N.Y. Yankees: The Reeducation of Giancarlo Stanton

From the desk of:  BLAME CARLOS MAY


Last year's N.L. MVP poised to play in most 
meaningful games of his baseball career.

New York Yankees: Oh, the story Giancarlo Stanton can write!

Giancarlo Stanton's arrival in the Bronx is not a matter of baseball subjugation.  By invoking his no-trade clause he essentially engineers his own reality by forcing the Marlins to deal with Brian Cashman and the Yankees - whom rather passively emerge as a lone remaining suitor capable of absorbing his otherwise prohibitive contract.

One could argue Stanton never before has participated in a regular season nearly as meaningful as this one, or that Mar. 29, 2018 at Toronto was the first ever meaningful regular season game of his career, or that his first hundred games with the Yankees have been far more meaningful than any of his 986 games played as a Miami Marlin.  But after four full months on the job he is experiencing well that winning a National League MVP for the second division Miami Marlins is one thing, and that being traded to New York and playing for a team which came within one game of last year's World Series is another.

He hit two home runs and drove in four runs in his Yankee debut, but after 28 games would finish April slashing just .230/.313/.425, with five home runs and 15 RBI, and not without having at least two terse exchanges with the media.  In May, he slashes .264/.330/.516, with six home runs and 14 RBI, then slashes .298/.373/.577, with eight home runs and 17 RBI in June.

Now one hundred games deep into the season, Stanton so far in July is slashing .349/.387/.542, with four home runs and 15 RBI, bringing his grand totals up to .281/.348/.512, with 23 home runs and 61 RBI.  He leads the Yankees with 110 base hits; is tied with Aaron Judge for most RBI; is second behind Judge in home runs; and is third behind Judge and Gleyber Torres in slugging.

This past Thursday, Aaron Judge suffered a fractured wrist during the Yankees 7-2 victory over the Royals at the stadium.  He is expected to miss the next three weeks to a month.  With that, the weight of the Yankees Universe falls on the shoulders of Giancarlo Stanton, who is now expected to carry what is effectively Aaron Judge's team. 
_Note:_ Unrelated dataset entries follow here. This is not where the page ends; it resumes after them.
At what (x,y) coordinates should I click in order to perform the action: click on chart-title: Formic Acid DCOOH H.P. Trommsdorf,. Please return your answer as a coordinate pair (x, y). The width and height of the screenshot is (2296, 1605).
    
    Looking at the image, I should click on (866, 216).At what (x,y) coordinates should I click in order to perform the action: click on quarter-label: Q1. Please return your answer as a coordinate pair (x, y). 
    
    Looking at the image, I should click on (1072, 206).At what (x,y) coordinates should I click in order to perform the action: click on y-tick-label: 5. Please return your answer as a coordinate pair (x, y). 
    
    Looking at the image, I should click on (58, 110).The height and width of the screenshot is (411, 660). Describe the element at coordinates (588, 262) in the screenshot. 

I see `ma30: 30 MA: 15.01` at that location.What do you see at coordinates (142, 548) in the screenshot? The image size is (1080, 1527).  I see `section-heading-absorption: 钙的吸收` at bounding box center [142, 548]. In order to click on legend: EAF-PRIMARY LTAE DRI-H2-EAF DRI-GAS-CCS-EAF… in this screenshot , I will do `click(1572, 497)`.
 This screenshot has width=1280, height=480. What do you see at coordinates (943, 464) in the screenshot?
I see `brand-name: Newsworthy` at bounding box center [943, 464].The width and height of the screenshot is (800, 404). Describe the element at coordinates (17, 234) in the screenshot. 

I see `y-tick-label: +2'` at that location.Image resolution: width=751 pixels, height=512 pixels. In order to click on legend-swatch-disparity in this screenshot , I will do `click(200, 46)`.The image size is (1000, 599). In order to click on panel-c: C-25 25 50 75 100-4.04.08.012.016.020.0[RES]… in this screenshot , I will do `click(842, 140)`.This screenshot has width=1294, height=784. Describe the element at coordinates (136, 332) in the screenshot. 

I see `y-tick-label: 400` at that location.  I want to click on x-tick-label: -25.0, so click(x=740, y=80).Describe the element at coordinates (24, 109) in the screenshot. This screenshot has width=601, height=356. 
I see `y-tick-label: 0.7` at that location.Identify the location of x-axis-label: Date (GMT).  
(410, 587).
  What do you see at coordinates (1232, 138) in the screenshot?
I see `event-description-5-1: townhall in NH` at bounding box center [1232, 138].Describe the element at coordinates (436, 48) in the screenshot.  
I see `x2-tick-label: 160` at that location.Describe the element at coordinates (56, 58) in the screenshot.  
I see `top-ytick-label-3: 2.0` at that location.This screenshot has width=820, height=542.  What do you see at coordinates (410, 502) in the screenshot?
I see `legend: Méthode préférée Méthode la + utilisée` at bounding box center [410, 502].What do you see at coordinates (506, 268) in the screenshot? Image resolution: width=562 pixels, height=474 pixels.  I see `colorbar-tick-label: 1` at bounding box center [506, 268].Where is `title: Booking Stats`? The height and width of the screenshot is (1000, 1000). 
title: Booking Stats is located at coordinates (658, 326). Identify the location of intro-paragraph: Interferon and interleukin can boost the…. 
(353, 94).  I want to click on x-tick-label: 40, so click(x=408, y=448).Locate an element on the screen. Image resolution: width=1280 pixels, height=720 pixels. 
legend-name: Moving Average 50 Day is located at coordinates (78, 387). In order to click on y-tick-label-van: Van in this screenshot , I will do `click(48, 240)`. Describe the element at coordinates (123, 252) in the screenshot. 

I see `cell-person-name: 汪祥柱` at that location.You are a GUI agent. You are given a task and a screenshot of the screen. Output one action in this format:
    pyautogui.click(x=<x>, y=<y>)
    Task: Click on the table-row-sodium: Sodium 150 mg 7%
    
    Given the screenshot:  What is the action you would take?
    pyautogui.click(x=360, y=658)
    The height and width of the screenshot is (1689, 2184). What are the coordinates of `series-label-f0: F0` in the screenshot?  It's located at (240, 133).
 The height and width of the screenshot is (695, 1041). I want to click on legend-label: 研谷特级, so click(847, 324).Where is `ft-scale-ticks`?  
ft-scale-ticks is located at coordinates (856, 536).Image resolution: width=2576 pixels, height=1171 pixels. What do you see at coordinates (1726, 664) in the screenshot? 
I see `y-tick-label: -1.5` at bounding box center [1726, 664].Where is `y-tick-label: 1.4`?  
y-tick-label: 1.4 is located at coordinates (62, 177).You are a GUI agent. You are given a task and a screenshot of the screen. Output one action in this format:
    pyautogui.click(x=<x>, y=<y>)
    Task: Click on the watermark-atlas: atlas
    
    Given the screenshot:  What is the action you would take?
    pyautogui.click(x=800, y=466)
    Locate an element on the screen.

More conclusive proof that in New York City the spotlight finds you, and not the other way around. As such, Giancarlo Stanton is about to gain an entirely new understanding into what the dog days of summer truly entail.  Friday's rain-out makes Saturday's game against the Royals at the stadium the first the Bombers will play without Judge.  Tasked with performing under new conditions, Stanton will have all eyes focused squarely on him.

Stand or fall, he is once again in charge of his own narrative.  The game's biggest stage lies before him.  If Stanton helps the Yankees overcome their five game deficit behind the Red Sox before Aaron Judge returns, oh the story he will write.